# TUTORIAL : Tensorflow basic computation using single CPU or GPU

## Introduction

The aim of this tutorial is to use `AI TRAINING` product to do a **very simple tensor computation** with the `Tensorflow` library and to compare performances of running it over CPU versus GPU.

## Prerequities

* a Public cloud project
* an `AI-TRAINING` notebook job launched with the `Tensorflow 2` preset image ([documentation available here](https://docs.ovh.com/gb/en/ai-training/start-use-notebooks/))
* the notebook resources should have at least 1 GPU

## In practice

### Step 1: Import Tensorflow library

In [1]:
import tensorflow as tf

### Step 2 : Check that you have GPU(s) available on your notebook

In [2]:
# Get the list of all logical GPU device on your notebook
GPU_DEVICES = tf.config.list_logical_devices('GPU')
# Get the list of all logical CPU device on your notebook
CPU_DEVICES = tf.config.list_logical_devices('CPU')
# Keep only the names of each GPU devices
GPU_DEVICES_NAMES = [x.name for x in GPU_DEVICES]
# Keep only the names of each CPU devices
CPU_DEVICES_NAMES = [x.name for x in CPU_DEVICES]
# The number of GPU devices
GPU_DEVICES_NB = len(GPU_DEVICES)
# The number of CPU devices
CPU_DEVICES_NB = len(CPU_DEVICES)

if GPU_DEVICES_NB == 0:
    raise SystemError('No GPU device found')
else:
    print(f'{GPU_DEVICES_NB} GPU device(s) have been found on your notebook :')

for nb in range(GPU_DEVICES_NB):
    gpu_name = GPU_DEVICES_NAMES[nb]
    print(f'* GPU n°{nb} whose name is "{gpu_name}"')
    
print('')
    
if CPU_DEVICES_NB == 0:
    raise SystemError('No CPU device found')
else:
    print(f'{CPU_DEVICES_NB} CPU device(s) have been found on your notebook :')

for nb in range(CPU_DEVICES_NB):
    cpu_name = CPU_DEVICES_NAMES[nb]
    print(f'* CPU n°{nb} whose name is "{cpu_name}"')

2 GPU device(s) have been found on your notebook :
* GPU n°0 whose name is "/device:GPU:0"
* GPU n°1 whose name is "/device:GPU:1"

1 CPU device(s) have been found on your notebook :
* CPU n°0 whose name is "/device:CPU:0"


### Step 3 : Define the operation to benchmark

Here we choose to define a simple function that multiply 2 random vectors of the given length.
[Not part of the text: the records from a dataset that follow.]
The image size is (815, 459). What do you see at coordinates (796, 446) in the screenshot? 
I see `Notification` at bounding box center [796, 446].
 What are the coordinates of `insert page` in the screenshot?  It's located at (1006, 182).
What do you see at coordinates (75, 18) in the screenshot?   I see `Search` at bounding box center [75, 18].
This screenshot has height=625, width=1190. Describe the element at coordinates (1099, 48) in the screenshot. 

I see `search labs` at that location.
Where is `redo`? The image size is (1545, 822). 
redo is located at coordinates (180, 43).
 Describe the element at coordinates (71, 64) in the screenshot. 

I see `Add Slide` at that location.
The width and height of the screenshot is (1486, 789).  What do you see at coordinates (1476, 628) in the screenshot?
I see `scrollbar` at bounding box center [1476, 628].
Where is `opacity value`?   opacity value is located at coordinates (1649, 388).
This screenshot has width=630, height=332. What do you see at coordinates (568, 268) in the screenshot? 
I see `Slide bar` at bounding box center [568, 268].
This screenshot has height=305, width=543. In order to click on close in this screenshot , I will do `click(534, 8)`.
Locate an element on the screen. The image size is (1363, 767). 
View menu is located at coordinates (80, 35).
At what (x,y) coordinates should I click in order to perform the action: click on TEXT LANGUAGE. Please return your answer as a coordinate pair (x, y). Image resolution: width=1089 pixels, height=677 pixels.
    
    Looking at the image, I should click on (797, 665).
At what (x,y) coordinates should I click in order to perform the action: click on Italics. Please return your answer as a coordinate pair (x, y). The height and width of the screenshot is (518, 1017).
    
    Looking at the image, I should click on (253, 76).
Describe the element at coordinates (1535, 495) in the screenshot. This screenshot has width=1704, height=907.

This is the function that we are going to benchmark over available devices (GPU and CPU).

In [3]:
def random_multiply(vector_length):
    vector_1 = tf.random.normal(vector_length)
    vector_2 = tf.random.normal(vector_length)
    return vector_1 * vector_2

### Step 4 : Define the function executing the operation on GPU device

In [4]:
def gpu_operation(vector_length):
    # If you have several GPU you can select the one to use by changing the used index of GPU_DEVICES_NAMES
    with tf.device(GPU_DEVICES_NAMES[0]):
        random_multiply(vector_length)

### Step 5 : Define the function executing the operation on CPU device

In [5]:
def cpu_operation(vector_length):
    # If you have several CPU you can select the one to use by changing the used index of GPU_DEVICES_NAMES
    with tf.device(CPU_DEVICES_NAMES[0]):
        random_multiply(vector_length)

### Step6 : Launch the benchmark of each device over several vectors of different lengths

Here we are going to iterate over several lengths of vectors and launch a benchmark both on GPU and CPU to observe on which cases GPU is better.

In [6]:
import timeit

# We run each op once to warm up; see: https://stackoverflow.com/a/45067900
cpu_operation([1])
gpu_operation([1])

for i in range(8):
    vector_length = pow(10, i)
    cpu_time = timeit.timeit(f'cpu_operation([{vector_length}])', number=20, setup="from __main__ import cpu_operation")
    gpu_time = timeit.timeit(f'gpu_operation([{vector_length}])', number=20, setup="from __main__ import gpu_operation")
    print(f'Operations on vector of length {vector_length} are {cpu_time/gpu_time}x faster on GPU than CPU')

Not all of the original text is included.